▶ [Exercise details] In the data below, find the line containing "This screenshot has width=1308, height=559.", then set down that line and every later line up to and including the line containing "This screenshot has width=1052, height=828.", exactly.

▶ [Stored data entries]

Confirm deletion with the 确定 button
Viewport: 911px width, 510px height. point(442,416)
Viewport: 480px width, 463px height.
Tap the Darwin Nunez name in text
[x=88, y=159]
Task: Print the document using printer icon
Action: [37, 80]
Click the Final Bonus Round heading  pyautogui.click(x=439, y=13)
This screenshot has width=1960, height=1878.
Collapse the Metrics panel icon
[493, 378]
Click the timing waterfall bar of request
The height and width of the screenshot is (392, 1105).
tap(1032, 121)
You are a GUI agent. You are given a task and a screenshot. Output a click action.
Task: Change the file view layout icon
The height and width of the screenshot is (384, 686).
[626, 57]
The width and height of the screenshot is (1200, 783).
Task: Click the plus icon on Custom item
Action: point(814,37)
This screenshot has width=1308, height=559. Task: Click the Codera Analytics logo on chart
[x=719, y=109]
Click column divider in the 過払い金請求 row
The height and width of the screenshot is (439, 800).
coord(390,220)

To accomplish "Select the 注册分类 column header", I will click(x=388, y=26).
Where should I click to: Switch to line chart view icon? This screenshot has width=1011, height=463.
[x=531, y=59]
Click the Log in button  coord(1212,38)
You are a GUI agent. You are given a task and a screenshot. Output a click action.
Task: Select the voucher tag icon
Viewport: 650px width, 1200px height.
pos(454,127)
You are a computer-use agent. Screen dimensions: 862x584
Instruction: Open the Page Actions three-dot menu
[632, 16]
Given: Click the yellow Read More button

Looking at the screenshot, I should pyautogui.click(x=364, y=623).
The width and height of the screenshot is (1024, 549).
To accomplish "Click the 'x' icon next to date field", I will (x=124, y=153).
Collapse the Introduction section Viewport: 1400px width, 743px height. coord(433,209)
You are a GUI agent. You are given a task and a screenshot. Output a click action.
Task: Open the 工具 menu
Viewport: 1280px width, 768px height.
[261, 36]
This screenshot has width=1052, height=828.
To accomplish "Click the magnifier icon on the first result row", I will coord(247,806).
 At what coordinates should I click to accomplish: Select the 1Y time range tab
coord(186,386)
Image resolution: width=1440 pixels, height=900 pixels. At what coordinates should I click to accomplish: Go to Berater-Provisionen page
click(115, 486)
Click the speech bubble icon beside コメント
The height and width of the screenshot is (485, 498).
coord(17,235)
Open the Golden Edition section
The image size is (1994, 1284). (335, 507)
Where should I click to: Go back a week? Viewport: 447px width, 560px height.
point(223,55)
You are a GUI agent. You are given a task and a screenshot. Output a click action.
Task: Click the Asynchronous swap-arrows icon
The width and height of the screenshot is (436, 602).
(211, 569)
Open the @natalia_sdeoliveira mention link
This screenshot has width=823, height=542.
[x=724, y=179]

▶ [Written solution]
This screenshot has width=1308, height=559. Task: Click the Codera Analytics logo on chart
[x=719, y=109]
Click column divider in the 過払い金請求 row
The height and width of the screenshot is (439, 800).
coord(390,220)

To accomplish "Select the 注册分类 column header", I will click(x=388, y=26).
Where should I click to: Switch to line chart view icon? This screenshot has width=1011, height=463.
[x=531, y=59]
Click the Log in button  coord(1212,38)
You are a GUI agent. You are given a task and a screenshot. Output a click action.
Task: Select the voucher tag icon
Viewport: 650px width, 1200px height.
pos(454,127)
You are a computer-use agent. Screen dimensions: 862x584
Instruction: Open the Page Actions three-dot menu
[632, 16]
Given: Click the yellow Read More button

Looking at the screenshot, I should pyautogui.click(x=364, y=623).
The width and height of the screenshot is (1024, 549).
To accomplish "Click the 'x' icon next to date field", I will (x=124, y=153).
Collapse the Introduction section Viewport: 1400px width, 743px height. coord(433,209)
You are a GUI agent. You are given a task and a screenshot. Output a click action.
Task: Open the 工具 menu
Viewport: 1280px width, 768px height.
[261, 36]
This screenshot has width=1052, height=828.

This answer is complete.